En 1948, nació el primer prototipo del Porsche 356. Refrigerado por aire, ligero y de líneas impecables. Sin excesos. Sin concesiones. Simplemente ingeniería pura y atemporal. En 1955, llegó el 356A: una evolución refinada, basada en el mismo e inconfundible ADN Porsche. ¿Y el nuestro? Un ejemplar excepcional. Acabado en el original e irresistiblemente elegante Grafito Metalizado (5603) con interior de cuero rojo: una combinación de colores tan única que difícilmente la volverás a ver. No es una especificación que se elige de un catálogo. Es artesanía. Restaurado completamente en Italia, hasta el último detalle. Todo encaja a la perfección, desde las molduras hasta las costuras del cuero. Por supuesto, viene con Números y colores coincidentes y es apta para la Mille Miglia.
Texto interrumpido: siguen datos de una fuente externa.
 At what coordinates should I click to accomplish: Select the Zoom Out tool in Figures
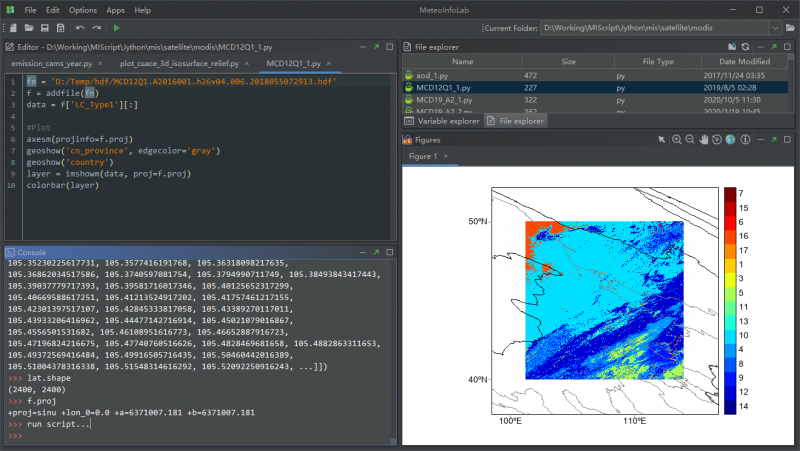tap(690, 140)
Para una conducción más enérgica, actualmente está equipado con un motor 356 de 90 CV mejorado: la combinación perfecta de autenticidad y potencia. Completamente reconstruido en 2017. ¿Prefiere la originalidad total? Incluye el bloque de motor original.
Desde su llegada a los Países Bajos, este coche ha sido perfeccionado por auténticos entusiastas. Cada tornillo inspeccionado, cada kilómetro, un homenaje a la precisión. Este no es el tipo de Porsche que se ve aparcado en la puerta de un café. Este es un Porsche para los más exigentes: aquellos con buen gusto, pasión y un profundo aprecio por la historia.
Así que, abróchese el cinturón. Gire la llave. Escuche. Disfruta.
“No encuentras un auto como este, él te encuentra a ti.”